OBJETIVO ->
Prossiga o excerto sobre o uso da coisa comum na herança a partir da última frase apresentada.

EXCERTO DE ORIGEM ->
──────
O recorrente sustenta que a
utilização da fracção pelo recorrido, feita de molde a privá-lo a si próprio de
também a utilizar, é ilícita e lhe confere o direito de ser indemnizado. Em
abono desta tese, invoca o disposto no artigo 1406.º, n.º 1, do Código Civil
(diploma ao qual pertencem todas as normas doravante referenciadas), segundo o
qual, na falta de acordo sobre o uso da coisa comum, a qualquer dos
comproprietários é lícito servir-se dela, contanto que a não empregue para fim
diferente daquele a que a coisa se destina e não prive os outros consortes do
uso a que igualmente têm direito. O recorrente considera que esta norma deve
ser aplicada à comunhão hereditária ex vi
artigo 1404.º.
É diverso o entendimento do
tribunal a quo.
Este começa por salientar,
acertadamente, que o recorrente propôs a acção na qualidade de herdeiro e não na
de cabeça-de-casal.
──────
[Entradas de posição dos itens]
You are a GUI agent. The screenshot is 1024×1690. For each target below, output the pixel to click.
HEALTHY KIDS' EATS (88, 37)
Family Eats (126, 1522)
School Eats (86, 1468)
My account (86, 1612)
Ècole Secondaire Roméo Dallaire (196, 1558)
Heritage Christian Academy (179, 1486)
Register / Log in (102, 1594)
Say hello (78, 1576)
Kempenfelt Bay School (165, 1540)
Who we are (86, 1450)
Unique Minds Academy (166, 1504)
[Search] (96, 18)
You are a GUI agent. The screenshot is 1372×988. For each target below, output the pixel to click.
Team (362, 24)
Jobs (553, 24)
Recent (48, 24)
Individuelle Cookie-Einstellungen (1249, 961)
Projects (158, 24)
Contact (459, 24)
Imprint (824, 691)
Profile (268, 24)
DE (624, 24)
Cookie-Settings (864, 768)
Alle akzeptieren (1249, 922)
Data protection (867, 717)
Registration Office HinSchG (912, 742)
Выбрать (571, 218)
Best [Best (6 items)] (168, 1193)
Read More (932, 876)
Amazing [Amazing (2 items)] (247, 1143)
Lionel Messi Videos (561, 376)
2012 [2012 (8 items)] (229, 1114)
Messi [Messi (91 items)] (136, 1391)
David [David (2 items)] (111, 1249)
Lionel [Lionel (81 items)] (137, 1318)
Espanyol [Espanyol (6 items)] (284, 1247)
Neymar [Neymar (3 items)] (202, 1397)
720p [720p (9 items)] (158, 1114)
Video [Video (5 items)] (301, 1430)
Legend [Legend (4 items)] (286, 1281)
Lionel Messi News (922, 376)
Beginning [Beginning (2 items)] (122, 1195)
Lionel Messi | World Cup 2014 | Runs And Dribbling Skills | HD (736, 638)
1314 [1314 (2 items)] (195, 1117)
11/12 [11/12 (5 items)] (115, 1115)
──────
RESPOSTA AO EXERCÍCIO ->
Considera, em seguida, que,
a existir uma utilização ilícita da fracção por parte do recorrido, seria a
herança, e não o recorrente (simples herdeiro), o titular de um eventual
direito a indemnização daí resultante, o que, logo à partida, determinaria a
improcedência da acção.
Considera o tribunal a quo, por outro lado, que o disposto no
artigo 1406.º é inaplicável à comunhão hereditária porquanto é incompatível com
a natureza desta. Cita, a esse propósito, o voto de vencida exarado no acórdão
do Supremo Tribunal da Justiça de 21.04.2022, proferido no processo n.º
2691/16.1T8CSC.L1.S1.
As objecções feitas, no
referido voto de vencido, à aplicabilidade do artigo 1406.º à comunhão
hereditária, são, resumidamente, as seguintes:
- A herança indivisa constitui uma
comunhão de tipo germânico ou em mão comum, na qual a propriedade de cada um
dos bens não se reparte por quotas ideais, antes tendo, cada um dos titulares,
apenas direito a uma quota de liquidação aquando da partilha;
- Daí que, havendo dois herdeiros, não seja
correcto afirmar-se que cada um deles tem direito a metade do prédio que faz
parte da herança;
- Logo, é impossível repartir o uso do
prédio pelos referidos herdeiros em função da quota de cada um e considerar que, na falta de acordo, o herdeiro
utilizador tem a obrigação de compensar, nessa medida, o herdeiro não
utilizador.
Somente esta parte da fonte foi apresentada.